• _The data_
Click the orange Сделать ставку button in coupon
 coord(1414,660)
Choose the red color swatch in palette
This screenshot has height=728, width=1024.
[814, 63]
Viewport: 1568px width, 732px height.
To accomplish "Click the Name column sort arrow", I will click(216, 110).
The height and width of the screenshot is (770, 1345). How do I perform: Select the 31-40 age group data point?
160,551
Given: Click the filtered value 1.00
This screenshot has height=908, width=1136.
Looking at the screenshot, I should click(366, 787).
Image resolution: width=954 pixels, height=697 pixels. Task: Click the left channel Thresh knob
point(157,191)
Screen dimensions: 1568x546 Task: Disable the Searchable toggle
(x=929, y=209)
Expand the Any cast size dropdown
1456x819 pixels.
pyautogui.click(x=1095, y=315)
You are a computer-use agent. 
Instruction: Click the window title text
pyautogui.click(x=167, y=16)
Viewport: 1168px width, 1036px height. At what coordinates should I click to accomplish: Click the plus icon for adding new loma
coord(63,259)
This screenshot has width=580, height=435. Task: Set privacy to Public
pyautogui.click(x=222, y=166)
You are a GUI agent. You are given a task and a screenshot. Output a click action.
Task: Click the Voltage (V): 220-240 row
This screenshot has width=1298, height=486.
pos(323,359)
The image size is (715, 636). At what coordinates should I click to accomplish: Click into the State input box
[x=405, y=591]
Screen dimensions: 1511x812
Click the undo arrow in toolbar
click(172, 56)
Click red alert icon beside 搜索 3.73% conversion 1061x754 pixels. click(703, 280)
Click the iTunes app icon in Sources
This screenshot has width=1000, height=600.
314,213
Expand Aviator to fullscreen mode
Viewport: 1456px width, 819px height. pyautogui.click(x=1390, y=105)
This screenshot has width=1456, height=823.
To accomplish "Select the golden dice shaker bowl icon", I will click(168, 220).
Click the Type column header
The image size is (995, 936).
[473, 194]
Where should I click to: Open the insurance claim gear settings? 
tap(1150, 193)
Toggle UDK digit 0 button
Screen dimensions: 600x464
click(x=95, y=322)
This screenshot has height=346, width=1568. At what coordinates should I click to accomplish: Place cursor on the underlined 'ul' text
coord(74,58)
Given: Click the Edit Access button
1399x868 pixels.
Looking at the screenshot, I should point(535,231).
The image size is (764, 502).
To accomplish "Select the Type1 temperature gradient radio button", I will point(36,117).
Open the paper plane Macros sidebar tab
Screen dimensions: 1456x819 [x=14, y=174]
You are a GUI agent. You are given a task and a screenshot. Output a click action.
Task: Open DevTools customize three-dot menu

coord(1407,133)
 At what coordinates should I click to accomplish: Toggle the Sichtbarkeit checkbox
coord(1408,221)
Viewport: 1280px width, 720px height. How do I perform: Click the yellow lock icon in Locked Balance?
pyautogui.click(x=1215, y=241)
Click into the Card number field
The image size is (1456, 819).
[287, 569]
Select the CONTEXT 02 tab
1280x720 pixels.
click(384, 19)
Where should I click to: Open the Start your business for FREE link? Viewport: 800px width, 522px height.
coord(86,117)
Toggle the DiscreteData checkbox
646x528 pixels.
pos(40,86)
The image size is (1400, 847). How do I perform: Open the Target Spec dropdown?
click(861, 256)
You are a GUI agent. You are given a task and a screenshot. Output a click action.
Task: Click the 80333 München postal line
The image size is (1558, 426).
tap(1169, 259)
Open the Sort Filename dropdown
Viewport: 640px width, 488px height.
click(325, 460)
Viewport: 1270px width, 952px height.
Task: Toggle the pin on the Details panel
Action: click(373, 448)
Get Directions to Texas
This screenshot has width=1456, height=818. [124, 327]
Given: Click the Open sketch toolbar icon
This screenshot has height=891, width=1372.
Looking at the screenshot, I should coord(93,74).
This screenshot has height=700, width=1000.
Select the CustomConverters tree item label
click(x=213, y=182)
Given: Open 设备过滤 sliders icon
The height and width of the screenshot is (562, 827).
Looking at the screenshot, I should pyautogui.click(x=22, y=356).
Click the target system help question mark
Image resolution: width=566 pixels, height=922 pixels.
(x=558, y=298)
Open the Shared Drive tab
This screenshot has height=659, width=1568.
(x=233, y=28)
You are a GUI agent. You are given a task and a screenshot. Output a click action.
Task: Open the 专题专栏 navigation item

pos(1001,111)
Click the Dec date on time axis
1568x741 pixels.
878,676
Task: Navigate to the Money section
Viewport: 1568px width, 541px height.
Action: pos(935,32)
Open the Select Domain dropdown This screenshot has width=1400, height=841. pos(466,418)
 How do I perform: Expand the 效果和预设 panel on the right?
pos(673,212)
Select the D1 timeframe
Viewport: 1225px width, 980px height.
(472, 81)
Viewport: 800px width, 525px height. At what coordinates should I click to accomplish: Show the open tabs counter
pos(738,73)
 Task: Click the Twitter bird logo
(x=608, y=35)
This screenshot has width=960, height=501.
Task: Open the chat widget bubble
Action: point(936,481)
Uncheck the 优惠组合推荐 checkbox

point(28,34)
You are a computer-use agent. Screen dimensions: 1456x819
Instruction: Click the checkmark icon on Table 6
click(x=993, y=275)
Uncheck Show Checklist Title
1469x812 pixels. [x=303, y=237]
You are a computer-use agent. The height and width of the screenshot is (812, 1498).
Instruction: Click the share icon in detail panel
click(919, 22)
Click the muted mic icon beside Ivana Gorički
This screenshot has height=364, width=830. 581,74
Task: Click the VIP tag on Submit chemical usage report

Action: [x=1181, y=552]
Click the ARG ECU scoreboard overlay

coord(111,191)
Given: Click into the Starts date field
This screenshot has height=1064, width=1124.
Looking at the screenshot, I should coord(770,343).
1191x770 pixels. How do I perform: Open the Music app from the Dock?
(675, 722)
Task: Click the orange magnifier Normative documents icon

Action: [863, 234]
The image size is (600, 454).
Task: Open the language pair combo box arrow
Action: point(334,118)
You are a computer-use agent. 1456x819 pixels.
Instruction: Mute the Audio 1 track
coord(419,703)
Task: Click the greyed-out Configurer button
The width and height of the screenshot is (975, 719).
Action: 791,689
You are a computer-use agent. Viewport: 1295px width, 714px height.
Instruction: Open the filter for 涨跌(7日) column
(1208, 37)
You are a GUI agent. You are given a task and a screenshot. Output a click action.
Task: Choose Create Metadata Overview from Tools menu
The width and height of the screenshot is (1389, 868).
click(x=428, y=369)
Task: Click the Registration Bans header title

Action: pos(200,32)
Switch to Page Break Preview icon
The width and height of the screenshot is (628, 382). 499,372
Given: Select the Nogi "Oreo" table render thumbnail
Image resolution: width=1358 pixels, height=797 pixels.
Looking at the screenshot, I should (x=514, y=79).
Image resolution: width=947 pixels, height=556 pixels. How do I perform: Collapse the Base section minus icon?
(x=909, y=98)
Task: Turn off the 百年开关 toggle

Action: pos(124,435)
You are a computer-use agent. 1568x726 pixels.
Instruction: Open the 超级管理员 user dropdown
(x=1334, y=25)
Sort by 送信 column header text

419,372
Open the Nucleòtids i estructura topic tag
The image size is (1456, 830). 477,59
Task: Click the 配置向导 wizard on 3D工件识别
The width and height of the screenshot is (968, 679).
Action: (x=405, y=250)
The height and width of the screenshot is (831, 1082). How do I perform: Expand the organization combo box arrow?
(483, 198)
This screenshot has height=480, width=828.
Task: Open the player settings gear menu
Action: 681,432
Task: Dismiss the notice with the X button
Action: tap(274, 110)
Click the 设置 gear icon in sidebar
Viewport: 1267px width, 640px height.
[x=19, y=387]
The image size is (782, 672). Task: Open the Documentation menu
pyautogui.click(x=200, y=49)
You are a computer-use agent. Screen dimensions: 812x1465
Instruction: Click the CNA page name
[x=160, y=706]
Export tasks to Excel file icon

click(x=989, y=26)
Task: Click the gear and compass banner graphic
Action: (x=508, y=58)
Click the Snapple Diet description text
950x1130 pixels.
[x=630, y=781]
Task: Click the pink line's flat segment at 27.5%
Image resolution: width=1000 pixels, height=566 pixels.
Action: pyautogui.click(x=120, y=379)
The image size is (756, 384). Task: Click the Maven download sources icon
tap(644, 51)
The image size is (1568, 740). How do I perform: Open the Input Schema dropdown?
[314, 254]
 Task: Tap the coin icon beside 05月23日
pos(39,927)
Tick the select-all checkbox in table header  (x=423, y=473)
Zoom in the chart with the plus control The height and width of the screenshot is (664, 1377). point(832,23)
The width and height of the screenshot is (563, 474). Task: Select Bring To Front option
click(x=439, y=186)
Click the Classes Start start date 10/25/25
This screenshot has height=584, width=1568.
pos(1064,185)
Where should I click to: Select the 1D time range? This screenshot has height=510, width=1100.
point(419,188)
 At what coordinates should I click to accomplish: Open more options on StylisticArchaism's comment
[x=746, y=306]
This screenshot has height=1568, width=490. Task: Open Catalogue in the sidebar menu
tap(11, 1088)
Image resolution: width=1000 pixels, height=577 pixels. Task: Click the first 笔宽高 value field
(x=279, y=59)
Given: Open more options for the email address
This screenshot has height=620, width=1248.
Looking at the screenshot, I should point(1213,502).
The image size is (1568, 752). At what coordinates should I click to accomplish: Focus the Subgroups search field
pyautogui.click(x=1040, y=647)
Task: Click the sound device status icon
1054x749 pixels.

• _What is being asked_
Copy out every row from the one containing "Task: Click the 配置向导 wizard on 3D工件识别" down to the one containing "pos(39,927)", both of those included, without changing anything.

• _Task solution_
Task: Click the 配置向导 wizard on 3D工件识别
The width and height of the screenshot is (968, 679).
Action: (x=405, y=250)
The height and width of the screenshot is (831, 1082). How do I perform: Expand the organization combo box arrow?
(483, 198)
This screenshot has height=480, width=828.
Task: Open the player settings gear menu
Action: 681,432
Task: Dismiss the notice with the X button
Action: tap(274, 110)
Click the 设置 gear icon in sidebar
Viewport: 1267px width, 640px height.
[x=19, y=387]
The image size is (782, 672). Task: Open the Documentation menu
pyautogui.click(x=200, y=49)
You are a computer-use agent. Screen dimensions: 812x1465
Instruction: Click the CNA page name
[x=160, y=706]
Export tasks to Excel file icon

click(x=989, y=26)
Task: Click the gear and compass banner graphic
Action: (x=508, y=58)
Click the Snapple Diet description text
950x1130 pixels.
[x=630, y=781]
Task: Click the pink line's flat segment at 27.5%
Image resolution: width=1000 pixels, height=566 pixels.
Action: pyautogui.click(x=120, y=379)
The image size is (756, 384). Task: Click the Maven download sources icon
tap(644, 51)
The image size is (1568, 740). How do I perform: Open the Input Schema dropdown?
[314, 254]
 Task: Tap the coin icon beside 05月23日
pos(39,927)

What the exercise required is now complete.